Something not many people outside of the trade understand or realises there’s something that goes on in workshops and it’s called “colour matching” You know, you have a paint code and you think that’s exactly what it’s……………. Well it’s not, far from it, sometimes not even close.
Sadly your paint code just points us in the direction of what it was on the day it was painted, thats all. Doesn’t take into consideration how old the car is, if it’s been in the sun and faded, if it’s been polished correctly and even worse if someone has attacked it with a spray gun before.
Then there’s more…. Who made the paint?? PPG? Octoral? Mipa? Standox? Glasurite? And then which variant of shade?
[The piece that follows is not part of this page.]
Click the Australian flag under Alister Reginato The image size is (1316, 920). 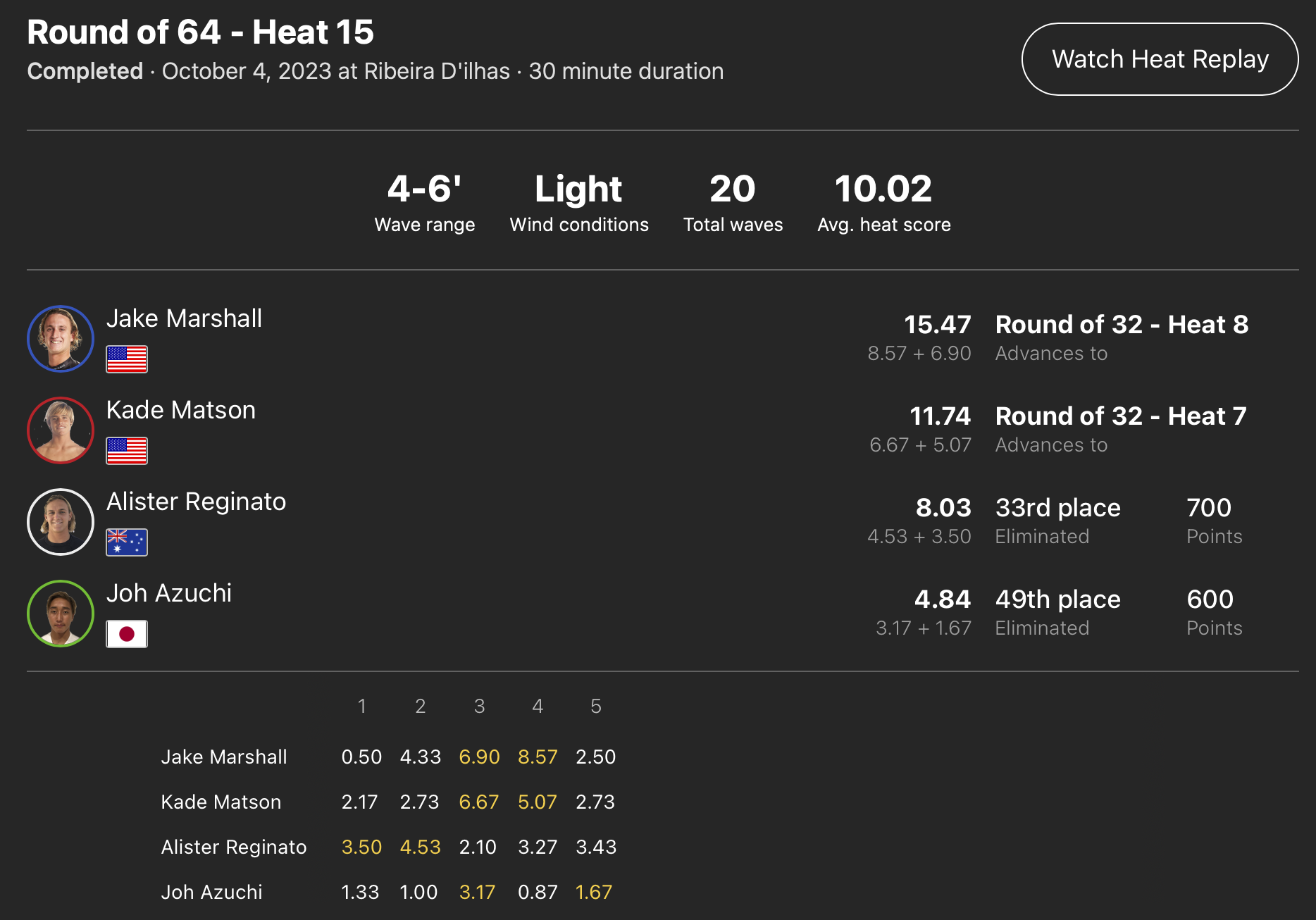pos(127,542)
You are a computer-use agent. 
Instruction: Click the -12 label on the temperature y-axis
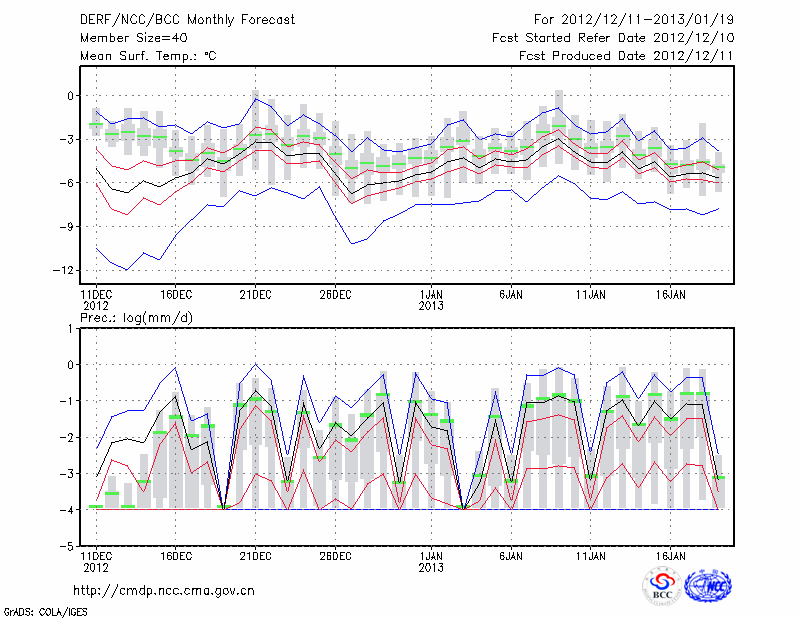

Because each will have anything from 3-9 colour variants so just those above companies could have up to 30 different variants for one colour, and let’s think VW use over 200 colours, think of all those shades 🥹
But not all is bad news. We have colour scanners now that give more accurate paint matching, which is good most of the time, but only if some bellend from chips away hasn’t been near it after doing a 3 day course in a van.
Well think we I had a nasty colour. Was scanned by 3 different machines, mixed in 3 different paint schemes and guess what, still couldn’t get a match, on a vertically brand new car. Shocking.
Luckily I know someone that has the knowledge but mainly a really good paint system that helped me out to get a match and get a car painted and out. And to think, brand new car should only have one shade, well look for yourself 8 of the 11 spray out cards to get one match. Soooo if you hear the sentence “that colour was a little hard to match” feel that guys pain.